6.1 NCDs: Outcomes of the High-level Meeting of the General Assembly on the Prevention and Control of Noncommunicable Diseases and the First Global Ministerial Conference on Healthy Lifestyles and Noncommunicable Disease Control

Secretariat Note

Resolution WHA64.11 requested the Director-General to report to the Sixty-fifth World Health Assembly, through the Board, on the outcomes of the first Global Ministerial Conference on Healthy Lifestyles and Noncommunicable Disease Control and the High-level Meeting of the United Nations General Assembly on the Prevention and Control of Noncommunicable Diseases.
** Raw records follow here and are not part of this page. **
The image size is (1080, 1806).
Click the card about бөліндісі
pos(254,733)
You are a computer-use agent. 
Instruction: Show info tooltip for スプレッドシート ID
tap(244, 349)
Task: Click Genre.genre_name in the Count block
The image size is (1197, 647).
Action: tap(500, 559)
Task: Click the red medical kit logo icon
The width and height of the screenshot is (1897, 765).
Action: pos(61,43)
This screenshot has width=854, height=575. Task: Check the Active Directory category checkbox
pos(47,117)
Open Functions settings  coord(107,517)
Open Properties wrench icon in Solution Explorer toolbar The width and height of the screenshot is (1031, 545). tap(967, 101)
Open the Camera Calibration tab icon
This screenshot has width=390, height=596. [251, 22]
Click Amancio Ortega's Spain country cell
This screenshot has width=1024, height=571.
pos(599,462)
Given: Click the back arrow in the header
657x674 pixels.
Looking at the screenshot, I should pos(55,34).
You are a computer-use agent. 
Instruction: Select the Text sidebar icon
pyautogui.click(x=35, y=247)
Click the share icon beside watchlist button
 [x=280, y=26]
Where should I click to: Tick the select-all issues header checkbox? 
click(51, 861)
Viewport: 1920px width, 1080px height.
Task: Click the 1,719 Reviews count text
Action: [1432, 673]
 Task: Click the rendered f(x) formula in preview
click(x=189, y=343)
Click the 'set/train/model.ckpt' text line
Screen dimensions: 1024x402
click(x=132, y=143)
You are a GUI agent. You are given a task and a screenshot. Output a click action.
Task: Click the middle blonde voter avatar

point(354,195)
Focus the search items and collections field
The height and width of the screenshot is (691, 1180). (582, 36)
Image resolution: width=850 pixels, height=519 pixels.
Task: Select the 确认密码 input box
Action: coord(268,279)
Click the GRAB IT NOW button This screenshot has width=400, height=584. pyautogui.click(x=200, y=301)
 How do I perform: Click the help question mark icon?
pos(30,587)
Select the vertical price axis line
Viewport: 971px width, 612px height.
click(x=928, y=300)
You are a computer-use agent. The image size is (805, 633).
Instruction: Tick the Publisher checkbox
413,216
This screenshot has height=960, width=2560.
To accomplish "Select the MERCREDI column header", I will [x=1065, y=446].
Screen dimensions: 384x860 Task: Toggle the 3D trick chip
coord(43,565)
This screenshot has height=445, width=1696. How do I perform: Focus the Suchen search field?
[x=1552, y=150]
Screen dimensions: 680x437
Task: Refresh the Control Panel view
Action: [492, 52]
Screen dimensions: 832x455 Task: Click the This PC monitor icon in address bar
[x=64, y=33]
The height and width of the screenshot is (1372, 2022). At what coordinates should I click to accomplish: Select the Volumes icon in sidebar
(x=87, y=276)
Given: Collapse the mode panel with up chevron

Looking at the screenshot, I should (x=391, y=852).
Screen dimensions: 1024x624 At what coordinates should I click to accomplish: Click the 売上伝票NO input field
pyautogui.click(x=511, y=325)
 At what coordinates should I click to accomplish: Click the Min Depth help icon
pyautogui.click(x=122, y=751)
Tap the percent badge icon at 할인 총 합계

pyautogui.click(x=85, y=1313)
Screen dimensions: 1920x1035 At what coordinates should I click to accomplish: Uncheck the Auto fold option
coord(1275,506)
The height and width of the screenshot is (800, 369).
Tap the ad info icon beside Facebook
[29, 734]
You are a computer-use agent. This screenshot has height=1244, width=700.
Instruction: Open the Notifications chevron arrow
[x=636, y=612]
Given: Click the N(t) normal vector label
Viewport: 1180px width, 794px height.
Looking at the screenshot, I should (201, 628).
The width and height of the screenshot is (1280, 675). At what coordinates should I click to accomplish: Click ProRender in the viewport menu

The Director-General submits to the Board, for its consideration, reports on the outcomes of these two meetings and observations on their significance for public health policies and implications for the Organization’s programmes.

Document EB130/6 reports to the WHA on the outcomes of the High-level Meeting of the General Assembly on the Prevention and Control of Noncommunicable Diseases and the First Global Ministerial Conference on Healthy Lifestyles and Noncommunicable Disease Control.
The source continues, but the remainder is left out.